→ YOUR OBJECTIVE: Omit the pictures, but give back every entry below exactly as written.

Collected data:
::::::::

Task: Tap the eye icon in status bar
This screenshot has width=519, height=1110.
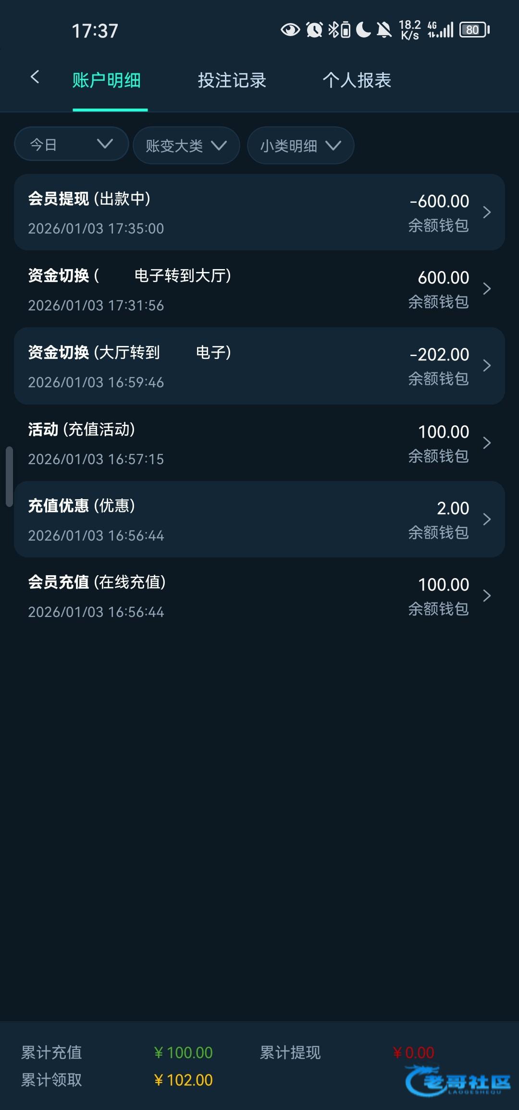Action: click(x=290, y=30)
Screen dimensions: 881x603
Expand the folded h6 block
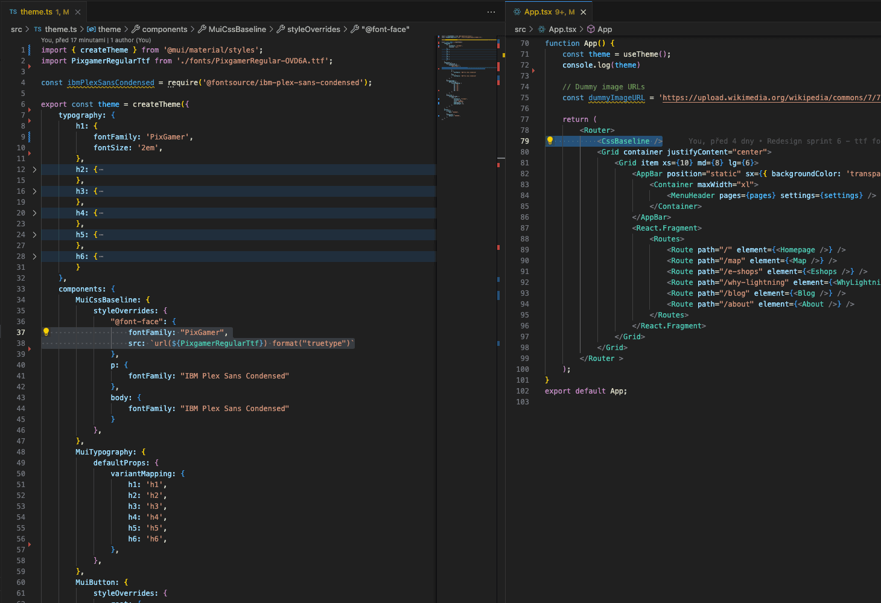(34, 257)
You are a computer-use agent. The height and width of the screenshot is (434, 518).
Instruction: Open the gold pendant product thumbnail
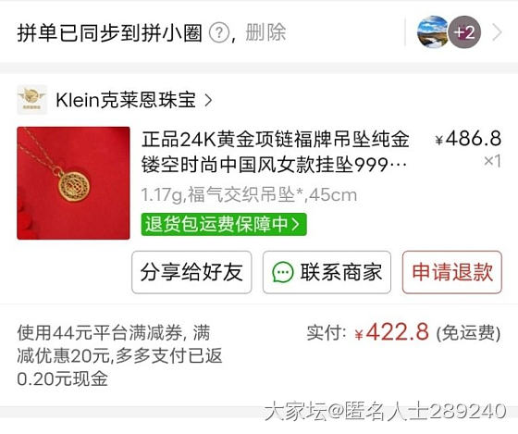[73, 183]
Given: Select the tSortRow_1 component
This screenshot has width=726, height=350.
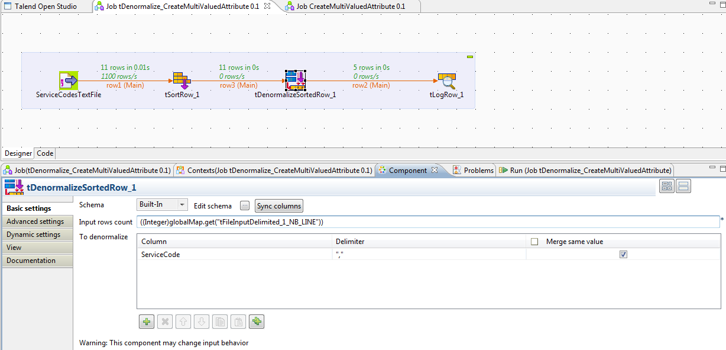Looking at the screenshot, I should tap(181, 80).
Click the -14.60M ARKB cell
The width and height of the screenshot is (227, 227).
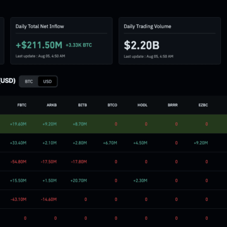[49, 199]
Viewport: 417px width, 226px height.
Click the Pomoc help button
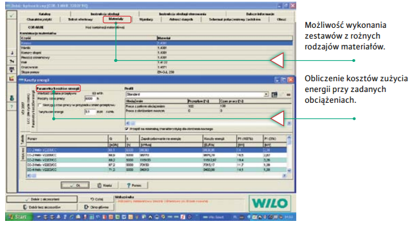[x=133, y=185]
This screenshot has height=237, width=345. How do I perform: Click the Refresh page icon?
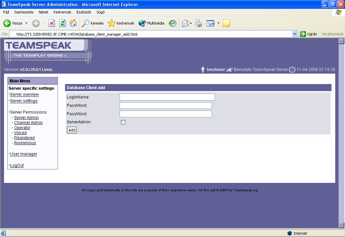(x=62, y=23)
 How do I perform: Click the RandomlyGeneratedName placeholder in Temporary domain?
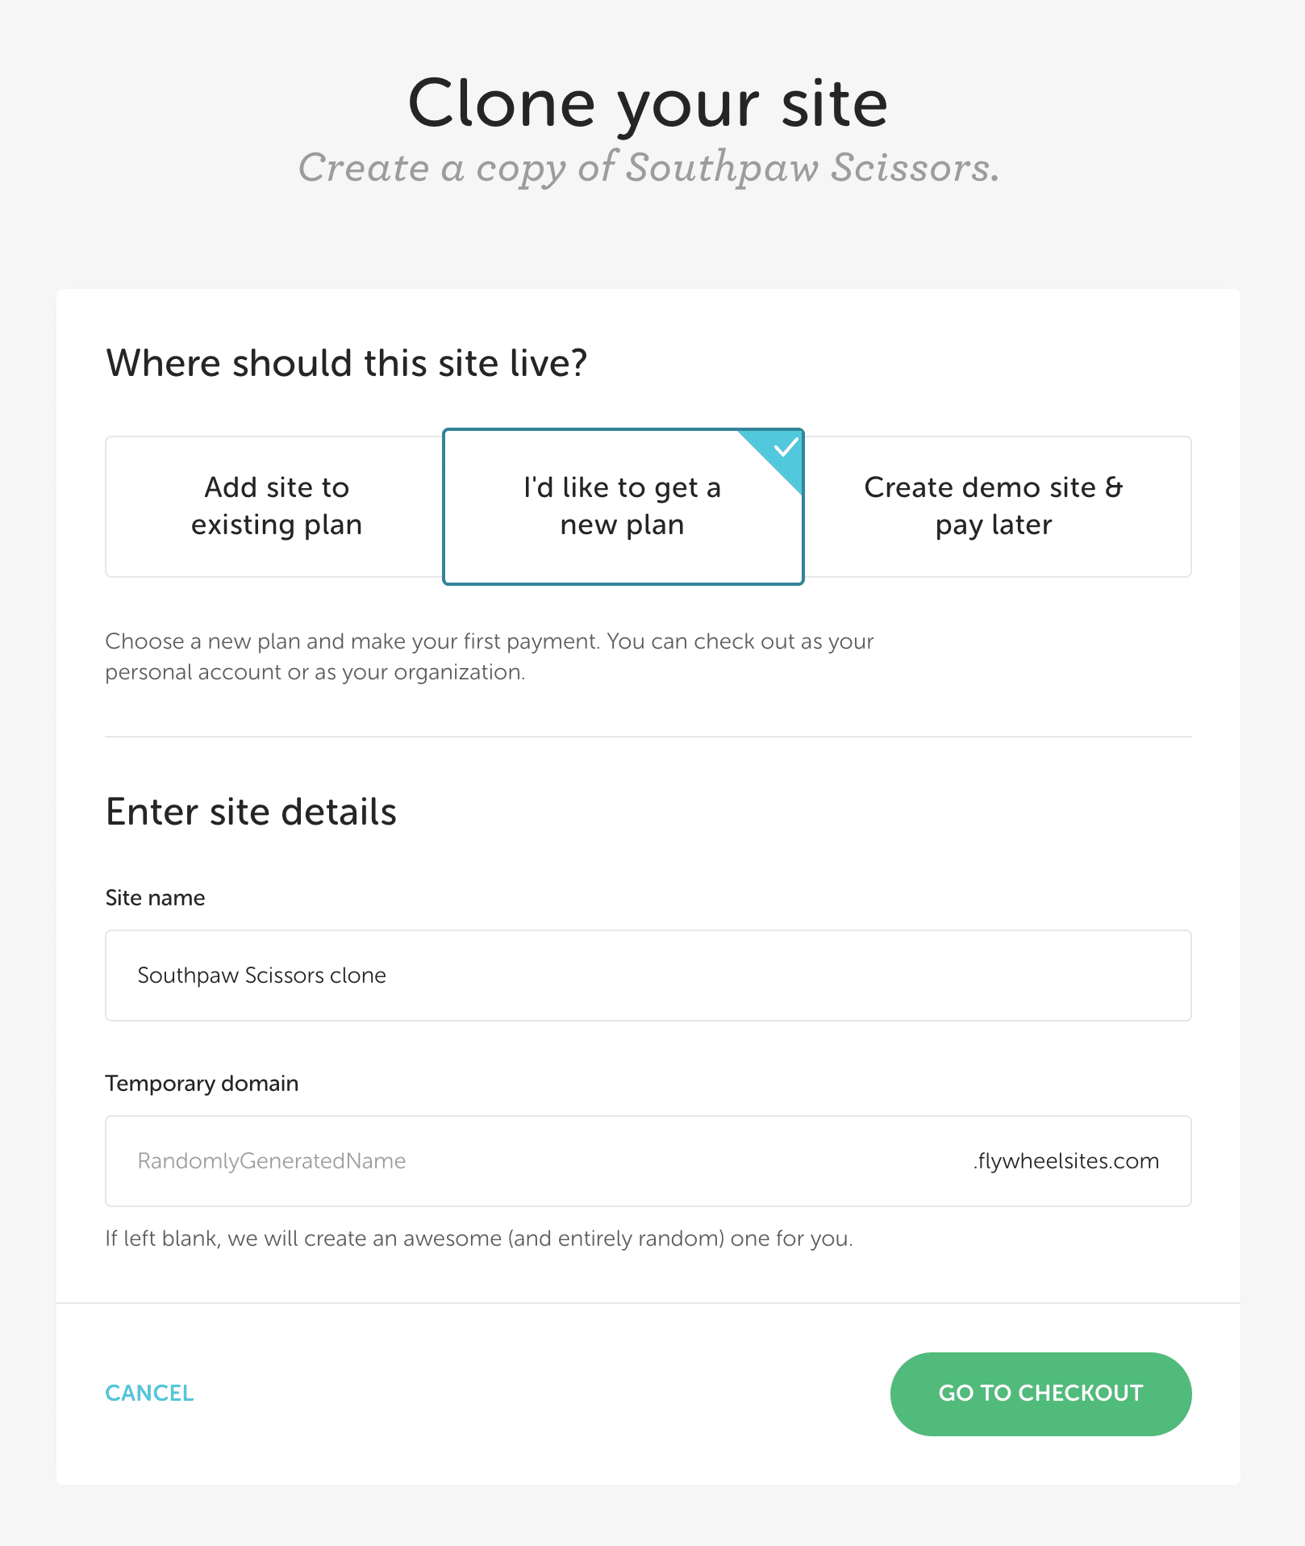272,1161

::::::::

→ EXERCISE ANSWER:
Task: Tap the eye icon in status bar
This screenshot has width=519, height=1110.
Action: click(x=290, y=30)
Screen dimensions: 881x603
Expand the folded h6 block
(34, 257)
You are a computer-use agent. The height and width of the screenshot is (434, 518).
Instruction: Open the gold pendant product thumbnail
[73, 183]
Given: Select the tSortRow_1 component
This screenshot has width=726, height=350.
Looking at the screenshot, I should tap(181, 80).
Click the -14.60M ARKB cell
The width and height of the screenshot is (227, 227).
[49, 199]
Viewport: 417px width, 226px height.
Click the Pomoc help button
[x=133, y=185]
This screenshot has height=237, width=345. How do I perform: Click the Refresh page icon?
(x=62, y=23)
 How do I perform: Click the RandomlyGeneratedName placeholder in Temporary domain?
272,1161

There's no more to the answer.